Now it’s certainly true that socialists and communists and their fellow travellers can spent endless hours discussing theoretical matters that have little or no relevance to our current political situation. To normal people, the debate about e.g. whether or not the Soviet Union was a state capitalist society or a degenerated workers state must seem not only pointless, but slightly offensive in how it neglects the real truths of Stalinist oppression. But at least these discussions, no matter how ritualistic they’ve become over the years, can serve some purpose in analysing where the 1917 revolution went wrong and how to prevent that next time. Can the same be said about the debate currently raging in libertarian circles about whether or not the 1880s should be considered the closest any society has come to a libertarian utopia?
I mean, for any sane non-libertarian person the 1880s, with its oppression of anybody other than white, protestant, heterosexual males, is not exactly a good era to want to emulate, even if it is slightly better than libertarianism’s previous utopia, the 1850s.

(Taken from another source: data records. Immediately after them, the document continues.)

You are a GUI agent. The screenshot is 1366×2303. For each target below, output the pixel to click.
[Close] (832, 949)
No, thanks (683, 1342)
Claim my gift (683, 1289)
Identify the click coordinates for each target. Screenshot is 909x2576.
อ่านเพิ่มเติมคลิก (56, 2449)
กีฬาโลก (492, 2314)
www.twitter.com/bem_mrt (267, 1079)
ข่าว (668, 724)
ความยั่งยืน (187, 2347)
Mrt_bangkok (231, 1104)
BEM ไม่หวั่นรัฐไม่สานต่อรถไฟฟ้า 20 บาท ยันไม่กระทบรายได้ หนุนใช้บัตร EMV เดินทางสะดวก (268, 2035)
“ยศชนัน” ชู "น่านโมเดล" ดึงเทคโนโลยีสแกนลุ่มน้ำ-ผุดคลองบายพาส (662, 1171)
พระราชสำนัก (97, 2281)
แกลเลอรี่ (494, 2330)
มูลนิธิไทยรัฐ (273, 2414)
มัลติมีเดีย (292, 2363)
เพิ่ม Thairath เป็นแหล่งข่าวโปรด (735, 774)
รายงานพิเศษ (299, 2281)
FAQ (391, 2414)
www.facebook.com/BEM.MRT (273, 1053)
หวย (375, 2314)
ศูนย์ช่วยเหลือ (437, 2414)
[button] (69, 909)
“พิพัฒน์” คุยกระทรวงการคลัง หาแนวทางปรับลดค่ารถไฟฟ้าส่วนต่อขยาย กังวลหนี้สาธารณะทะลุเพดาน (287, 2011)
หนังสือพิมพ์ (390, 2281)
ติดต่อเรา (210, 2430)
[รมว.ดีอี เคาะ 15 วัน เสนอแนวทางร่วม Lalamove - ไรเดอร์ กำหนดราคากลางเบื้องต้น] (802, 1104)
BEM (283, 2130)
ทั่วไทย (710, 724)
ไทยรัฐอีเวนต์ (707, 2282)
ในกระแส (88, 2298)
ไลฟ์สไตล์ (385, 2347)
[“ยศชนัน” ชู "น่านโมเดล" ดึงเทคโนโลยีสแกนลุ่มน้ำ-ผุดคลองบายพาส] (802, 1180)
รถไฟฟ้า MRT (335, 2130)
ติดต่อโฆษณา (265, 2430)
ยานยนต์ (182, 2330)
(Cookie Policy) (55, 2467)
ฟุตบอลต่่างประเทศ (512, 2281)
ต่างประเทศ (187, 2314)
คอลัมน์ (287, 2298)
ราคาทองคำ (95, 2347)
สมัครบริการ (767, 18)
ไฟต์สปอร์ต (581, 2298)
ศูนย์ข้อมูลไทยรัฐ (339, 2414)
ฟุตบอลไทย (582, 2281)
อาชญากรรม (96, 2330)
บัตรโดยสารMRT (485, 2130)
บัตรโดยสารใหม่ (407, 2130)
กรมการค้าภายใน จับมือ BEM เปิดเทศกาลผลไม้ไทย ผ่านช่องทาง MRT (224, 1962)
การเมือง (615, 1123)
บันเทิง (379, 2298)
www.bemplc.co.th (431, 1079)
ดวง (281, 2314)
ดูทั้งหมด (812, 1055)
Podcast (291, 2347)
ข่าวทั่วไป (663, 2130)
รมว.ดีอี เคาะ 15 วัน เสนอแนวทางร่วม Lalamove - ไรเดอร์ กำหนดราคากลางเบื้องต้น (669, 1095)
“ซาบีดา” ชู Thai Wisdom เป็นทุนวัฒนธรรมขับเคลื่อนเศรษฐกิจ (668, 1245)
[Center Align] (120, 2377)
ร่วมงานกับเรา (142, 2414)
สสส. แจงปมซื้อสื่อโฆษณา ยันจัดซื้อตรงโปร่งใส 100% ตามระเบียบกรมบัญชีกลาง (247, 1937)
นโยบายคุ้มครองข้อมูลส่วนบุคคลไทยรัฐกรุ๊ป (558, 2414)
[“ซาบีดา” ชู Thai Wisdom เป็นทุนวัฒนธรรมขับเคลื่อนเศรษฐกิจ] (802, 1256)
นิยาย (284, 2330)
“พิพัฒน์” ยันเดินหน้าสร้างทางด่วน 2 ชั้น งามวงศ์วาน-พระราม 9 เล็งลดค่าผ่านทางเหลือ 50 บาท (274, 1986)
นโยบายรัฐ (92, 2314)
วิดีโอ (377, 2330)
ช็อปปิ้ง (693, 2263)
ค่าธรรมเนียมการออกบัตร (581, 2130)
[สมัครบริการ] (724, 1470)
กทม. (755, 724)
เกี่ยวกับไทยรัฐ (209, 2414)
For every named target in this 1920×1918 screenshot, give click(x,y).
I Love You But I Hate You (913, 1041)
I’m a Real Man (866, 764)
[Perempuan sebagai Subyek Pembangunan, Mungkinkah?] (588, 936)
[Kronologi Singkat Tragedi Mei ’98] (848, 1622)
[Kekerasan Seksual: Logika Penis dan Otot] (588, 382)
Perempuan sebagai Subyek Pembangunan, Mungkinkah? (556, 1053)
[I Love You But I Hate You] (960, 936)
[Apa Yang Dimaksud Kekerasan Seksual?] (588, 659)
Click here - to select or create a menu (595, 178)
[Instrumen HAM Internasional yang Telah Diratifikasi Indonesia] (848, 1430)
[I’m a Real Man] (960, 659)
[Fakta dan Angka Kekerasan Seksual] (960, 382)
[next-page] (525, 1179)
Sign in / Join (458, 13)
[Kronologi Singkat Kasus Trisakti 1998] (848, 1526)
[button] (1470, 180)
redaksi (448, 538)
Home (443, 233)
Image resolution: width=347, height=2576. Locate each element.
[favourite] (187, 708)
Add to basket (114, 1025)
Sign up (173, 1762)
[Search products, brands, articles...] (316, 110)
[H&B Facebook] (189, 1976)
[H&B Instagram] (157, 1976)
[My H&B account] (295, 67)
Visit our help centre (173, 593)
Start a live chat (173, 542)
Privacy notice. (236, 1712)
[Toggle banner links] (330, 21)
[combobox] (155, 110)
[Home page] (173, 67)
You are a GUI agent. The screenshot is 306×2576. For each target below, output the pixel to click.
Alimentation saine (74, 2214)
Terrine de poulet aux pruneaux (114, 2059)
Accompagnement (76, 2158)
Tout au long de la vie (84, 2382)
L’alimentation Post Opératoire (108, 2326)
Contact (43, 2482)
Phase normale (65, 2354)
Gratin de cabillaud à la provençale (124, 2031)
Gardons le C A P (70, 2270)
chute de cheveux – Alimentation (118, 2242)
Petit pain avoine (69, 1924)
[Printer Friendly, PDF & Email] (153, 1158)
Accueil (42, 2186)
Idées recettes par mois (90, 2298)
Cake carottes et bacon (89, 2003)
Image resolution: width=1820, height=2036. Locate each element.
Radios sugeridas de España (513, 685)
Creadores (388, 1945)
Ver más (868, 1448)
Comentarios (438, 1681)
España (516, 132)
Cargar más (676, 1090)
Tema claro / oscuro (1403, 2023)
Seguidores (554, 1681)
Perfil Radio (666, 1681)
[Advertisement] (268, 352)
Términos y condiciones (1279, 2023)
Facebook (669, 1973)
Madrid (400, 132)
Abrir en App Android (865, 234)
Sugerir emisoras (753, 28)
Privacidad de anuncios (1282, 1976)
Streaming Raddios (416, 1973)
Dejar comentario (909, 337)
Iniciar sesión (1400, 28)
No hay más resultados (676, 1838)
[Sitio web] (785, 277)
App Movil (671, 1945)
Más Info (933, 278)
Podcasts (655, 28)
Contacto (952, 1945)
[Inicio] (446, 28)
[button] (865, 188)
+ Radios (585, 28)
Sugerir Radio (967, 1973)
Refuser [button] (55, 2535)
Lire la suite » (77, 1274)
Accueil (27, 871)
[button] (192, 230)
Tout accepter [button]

It should be a given even for libertarians that, though there is genuine reason for concern, 21st century America is much freer for a majority of its inhabitants than the 1880s ever was, simply due to the fact that non-white, protestant heterosexual males are no longer considered second rank citizens under law. But apparently for libertarians this is not so obvious.
Crooked Timber has two nice posts up about the handwringing in libertarian circles on this subject: adventures in libertarian blindspots and the more libertarianism thread.
Those are great reads, especially the comment threads, but it’s the third post on the subject where it gets silly, as CT reports on one Bryan Caplan trying to partially rescue this libertarian utopis by arguing that actually, women were too free in the 1880s and what freedoms they didn’t have weren’t important anyway:
In what ways, then, were American women in 1880 less free than men? Most non-libertarians will naturally answer that women couldn’t vote. But from a libertarian point of view, voting is at most instrumentally valuable.
This is stupid enough on its own, especially when you consider that voting is only one part of political participation, but it gets worse. Caplan continues his post by considering the legal position of women in the 1880s, concentrating solely on his own limited understanding of the law at that time, as researched via Wikipedia and explaining why this doesn’t mean women were less free then. He acknowledges that women who married lost their legal standing as a person in her own right, but argues a) that women who wanted to could get exceptions to this rule if their future husbands consented, b) people expected this “division of labour” as he calls it anyway, so didn’t care about its unfairness, c) this traditional understanding “made a lot of sense” back then anyway and d) ” the letter of the law rarely makes a difference in marriage” anyway. No wonder he concludes:
I know that my qualified defense of coverture isn’t going to make libertarians more popular with modern audiences. Still, truth comes first. Women of the Gilded Age were very poor compared to women today. But from a libertarian standpoint, they were freer than they are on Sex and the City.
One wonders if women were so free why feminism ever got started…
Caplan focuses monomanically on political/legal theory as if by parsing this you can decide people are free without taking into consideration the whole reality of the society in which they live. If some women could keep control of their finances that means all women were free and the failure of the vast majority of women to do so is their own personal fault. This is of course a logical consequence from believing in libertarianism, which at its core maintains that in the absence of governmental interference, anything an individual does is of their own free choice and which does not recognise any non-governmental pressures. Now of course most libertarians are bright enough to not quite believe it, know enough history to know that people do not need governments to oppress each other and hence are slightly more pragmatic in their beliefs. But a post like this, which is actually taken serious by other libertarians, is good in re-exposing this reality that libertarianism at its core only makes sense if you’re a bright twelve year old sociapath.